Qual é a aplicação da Palavra em sua vida? O que você se propõe a viver? Como pretende atingir esse propósito?

Bênção

- Que Deus nos abençoe e nos guarde. Amém.
- Que Ele nos mostre a Sua face e se compadeça de nós. Amém.
- Que volte para nós o Seu olhar e nos dê a paz. Amém.
- Abençoe-nos, Deus misericordioso, Pai, Filho e Espírito Santo. Amém.

Leitura orante: Equipe de Redação Paulinas Internet.

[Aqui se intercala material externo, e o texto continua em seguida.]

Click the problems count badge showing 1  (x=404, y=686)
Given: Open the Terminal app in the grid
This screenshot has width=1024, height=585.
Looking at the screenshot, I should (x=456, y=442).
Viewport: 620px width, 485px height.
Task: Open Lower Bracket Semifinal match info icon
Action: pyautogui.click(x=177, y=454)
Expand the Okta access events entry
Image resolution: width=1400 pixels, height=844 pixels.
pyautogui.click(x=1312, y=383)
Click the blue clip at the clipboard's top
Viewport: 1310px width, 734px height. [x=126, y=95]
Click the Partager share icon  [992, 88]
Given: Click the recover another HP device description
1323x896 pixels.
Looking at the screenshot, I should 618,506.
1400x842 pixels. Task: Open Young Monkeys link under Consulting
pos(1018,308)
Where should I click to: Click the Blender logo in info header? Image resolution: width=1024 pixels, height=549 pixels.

Devemos estar sempre prontos a prestar contas a Deus da administração dos bens que ele nos concedeu. A mulher forte dos Provérbios sabe administrar a sua casa, e é um exemplo para quem deve administrar a própria vida. Diante de nós há fatos inesperados e contraditórios, surpresas positivas e sustos, contrariedades e obstáculos, gente boa e erva daninha, santos e serpentes. Necessitamos de um bom administrador como a mulher forte. Quando será o dia da prestação de contas? Não sabemos, nem importa saber. O que importa é estar preparado.
Enquanto o Senhor não vem, fazemos o bem sem olhar para quem. Não estamos nas trevas, não estamos na noite. Bem acordados, somos sóbrios e vigilantes. Não beba fora da medida para não perder a sobriedade. Seja sempre vigilante, não desatento e alienado. A palavra talento, que antes significava o peso de uma moeda, adquiriu o sentido de boas qualidades. O peso dá qualidade à moeda. Bem entendida, a parábola significa: faça bem tudo o que tiver que fazer. Trabalhe com esforço e entusiasmo. Seja produtivo e apresente-se diante de Deus com as mãos cheias. Não se trata da mais-valia, que acha que você vale o que produz, vale mais porque produz mais, criando uma sociedade de concorrência e exclusão. Não é este o sentido da parábola. Cada um deve produzir na medida de suas possibilidades. O valor da pessoa não está no resultado do esforço, e sim no esforço empreendido. Nossa liberdade é real, mas bastante relativa. Dependemos das circunstâncias que nos envolvem. Querer nem sempre é poder. Que Deus nos encontre vigilantes, dando o melhor de nós mesmos na construção da pessoa de nossos irmãos e da sociedade em que vivemos, cada um fazendo o que lhe compete e o que pode segundo os seus talentos, para tornar este mundo respirável. A vida de cada dia deve ser assumida e administrada com sabedoria. Os fios da trama da existência cotidiana devem ser bem trançados com o trabalho das mãos no relacionamento cotidiano de um lar.

Côn. Celso Pedro da Silva, ‘A Bíblia dia a dia 2017’, Paulinas.